Spis treści
Tragedia na libacji alkoholowej
Scenariusz dobrze znany z policyjnych kronik znów niestety się powtórzył. W Puławach, gdzie w ubiegłą sobotę służby ratunkowe śpieszyły na wezwanie do nieprzytomnego mężczyzny, sielska z pozoru impreza zamieniła się w krwawy dramat. 49-letni mieszkaniec gminy Żyrzyn, jak się okazało, już nie żył, a jego ciało nosiło liczne ślady brutalnego pobicia.
Natychmiastowa reanimacja, mimo wysiłków ratowników, nie przyniosła rezultatu, a lekarz musiał stwierdzić zgon. Na miejsce błyskawicznie wezwano prokuratora, który nadzorował wstępne oględziny. Ciało ofiary przetransportowano do Zakładu Medycyny Sądowej w Lublinie, gdzie sekcja zwłok ma ostatecznie wyjaśnić przyczyny śmierci, choć wstępne podejrzenia są jednoznaczne.
Awanturował się aż do śmierci?
Z policyjnych ustaleń wynika, że feralnego wieczoru w mieszkaniu trwała libacja, do której zebrało się kilku znajomych. Atmosfera, być może pod wpływem procentów, nagle się zagęściła. Zaczęło się od niewinnej kłótni, która w mgnieniu oka eskalowała do brutalnej bójki, gdzie ofiara stała się workiem treningowym dla trzech napastników.
49-latek był bity i kopany po całym ciele. Kiedy przestał się ruszać, oprawcy z zimną krwią pozostawili go w jednym z pomieszczeń, by w najlepsze kontynuować biesiadę. Dopiero po jakimś czasie gospodarz mieszkania i jeden z uczestników "zabawy" zorientowali się, że poszkodowany nie oddycha. Wtedy dopiero, choć z opóźnieniem, wezwano pomoc, co pozwoliło sprawcom zbiec przed przybyciem służb.

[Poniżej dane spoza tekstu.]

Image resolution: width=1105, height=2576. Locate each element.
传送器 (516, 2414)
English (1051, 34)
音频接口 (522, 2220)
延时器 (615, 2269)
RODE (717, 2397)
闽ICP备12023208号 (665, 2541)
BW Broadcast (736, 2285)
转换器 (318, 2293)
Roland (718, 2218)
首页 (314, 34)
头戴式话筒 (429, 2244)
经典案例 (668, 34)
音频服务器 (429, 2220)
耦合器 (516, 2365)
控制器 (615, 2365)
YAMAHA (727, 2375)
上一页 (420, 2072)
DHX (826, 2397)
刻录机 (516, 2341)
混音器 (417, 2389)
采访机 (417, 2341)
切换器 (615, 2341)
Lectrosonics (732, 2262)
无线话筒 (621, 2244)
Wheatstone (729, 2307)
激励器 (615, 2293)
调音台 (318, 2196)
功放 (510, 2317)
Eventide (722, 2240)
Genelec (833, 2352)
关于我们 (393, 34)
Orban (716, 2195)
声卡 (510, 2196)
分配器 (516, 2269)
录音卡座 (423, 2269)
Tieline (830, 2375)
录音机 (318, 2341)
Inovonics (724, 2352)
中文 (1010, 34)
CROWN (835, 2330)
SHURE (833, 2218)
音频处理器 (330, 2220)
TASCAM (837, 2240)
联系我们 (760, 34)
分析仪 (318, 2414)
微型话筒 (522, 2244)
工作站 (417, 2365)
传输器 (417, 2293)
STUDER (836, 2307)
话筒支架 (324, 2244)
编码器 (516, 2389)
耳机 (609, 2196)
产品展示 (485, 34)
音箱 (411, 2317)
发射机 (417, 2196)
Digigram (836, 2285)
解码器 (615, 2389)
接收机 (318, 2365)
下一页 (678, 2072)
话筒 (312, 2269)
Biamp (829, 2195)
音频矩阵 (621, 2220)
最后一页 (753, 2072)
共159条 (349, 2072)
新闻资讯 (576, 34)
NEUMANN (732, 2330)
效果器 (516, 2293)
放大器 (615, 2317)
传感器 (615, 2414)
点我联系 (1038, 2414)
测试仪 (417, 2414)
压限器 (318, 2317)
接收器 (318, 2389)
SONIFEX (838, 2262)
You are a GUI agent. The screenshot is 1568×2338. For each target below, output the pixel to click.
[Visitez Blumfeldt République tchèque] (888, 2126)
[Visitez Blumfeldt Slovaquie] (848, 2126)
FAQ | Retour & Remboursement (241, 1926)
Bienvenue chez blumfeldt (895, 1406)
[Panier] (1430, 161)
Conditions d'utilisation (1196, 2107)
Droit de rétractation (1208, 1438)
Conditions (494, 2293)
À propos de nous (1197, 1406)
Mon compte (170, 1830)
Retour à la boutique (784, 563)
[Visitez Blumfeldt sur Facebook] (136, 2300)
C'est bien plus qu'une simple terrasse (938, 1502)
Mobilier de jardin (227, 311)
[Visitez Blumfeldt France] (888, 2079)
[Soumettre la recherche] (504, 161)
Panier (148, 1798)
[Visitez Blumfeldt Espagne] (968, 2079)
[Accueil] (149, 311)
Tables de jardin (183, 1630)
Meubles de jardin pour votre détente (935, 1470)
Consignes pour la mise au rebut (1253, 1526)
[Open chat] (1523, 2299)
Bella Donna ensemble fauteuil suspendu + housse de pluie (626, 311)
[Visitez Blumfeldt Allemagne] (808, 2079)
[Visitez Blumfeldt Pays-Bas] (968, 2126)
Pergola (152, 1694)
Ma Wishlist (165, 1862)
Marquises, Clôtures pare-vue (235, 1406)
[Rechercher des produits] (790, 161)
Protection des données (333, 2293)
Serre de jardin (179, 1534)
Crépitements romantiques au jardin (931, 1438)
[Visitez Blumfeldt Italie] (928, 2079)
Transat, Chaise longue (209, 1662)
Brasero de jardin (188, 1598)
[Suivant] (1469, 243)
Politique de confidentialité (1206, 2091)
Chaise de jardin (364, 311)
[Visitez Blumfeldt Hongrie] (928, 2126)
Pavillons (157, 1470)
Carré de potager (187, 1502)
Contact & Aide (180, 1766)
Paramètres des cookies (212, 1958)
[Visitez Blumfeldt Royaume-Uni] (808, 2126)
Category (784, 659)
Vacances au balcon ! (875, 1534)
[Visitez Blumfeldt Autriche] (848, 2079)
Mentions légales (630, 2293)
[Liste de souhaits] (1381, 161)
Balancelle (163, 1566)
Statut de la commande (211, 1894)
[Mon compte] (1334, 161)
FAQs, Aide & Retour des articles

Szybkie zatrzymania w Puławach
Puławscy kryminalni, mając do czynienia z tak drastyczną sprawą, natychmiast przystąpili do intensywnych działań operacyjnych. Ich skuteczność okazała się imponująca – w zaledwie kilkadziesiąt godzin ustalono tożsamość wszystkich uczestników brutalnej libacji. Zatrzymano trzech mężczyzn w wieku 32, 47 i 53 lat, mieszkańców Puław, którzy usłyszeli zarzuty pobicia ze skutkiem śmiertelnym.
Jak w takich przypadkach często bywa, przeszłość jednego z podejrzanych nie jest krystaliczna. Najmłodszy z nich, 32-latek, był już wcześniej karany za podobne przestępstwo i odbywał wyrok. Teraz odpowie w warunkach recydywy, co zgodnie z prawem może podnieść jego potencjalny wyrok nawet do ponad 22 lat pozbawienia wolności, pokazując bezwzględność wymiaru sprawiedliwości wobec powtarzających się aktów przemocy.
Areszt i co dalej?
Sąd w Puławach, na wniosek policji i prokuratury, nie miał wątpliwości co do konieczności zastosowania najsurowszego środka zapobiegawczego. Wszyscy trzej podejrzani zostali tymczasowo aresztowani na okres trzech miesięcy, co stanowi standardową procedurę w sprawach o tak poważny charakter. Za pobicie ze skutkiem śmiertelnym grozi im kara do 15 lat pozbawienia wolności, chyba że recydywa zmieni zasady gry.
Śledczy z Komendy Powiatowej Policji w Puławach nie składają broni. Nadkomisarz Ewa Rejn-Kozak przekazała, że nadal trwa intensywne ustalanie dokładnego przebiegu wydarzeń oraz motywów, które doprowadziły do tej niewyobrażalnej tragedii. Każdy detal może okazać się kluczowy dla ostatecznego rozstrzygnięcia, a opinia publiczna z pewnością będzie śledzić dalsze etapy dochodzenia.
Artykuł i zdjęcie wygenerowane przez sztuczną inteligencję (AI). Pamiętaj, że sztuczna inteligencja może popełniać błędy! Sprawdź ważne informacje. Jeżeli widzisz błąd, daj nam znać.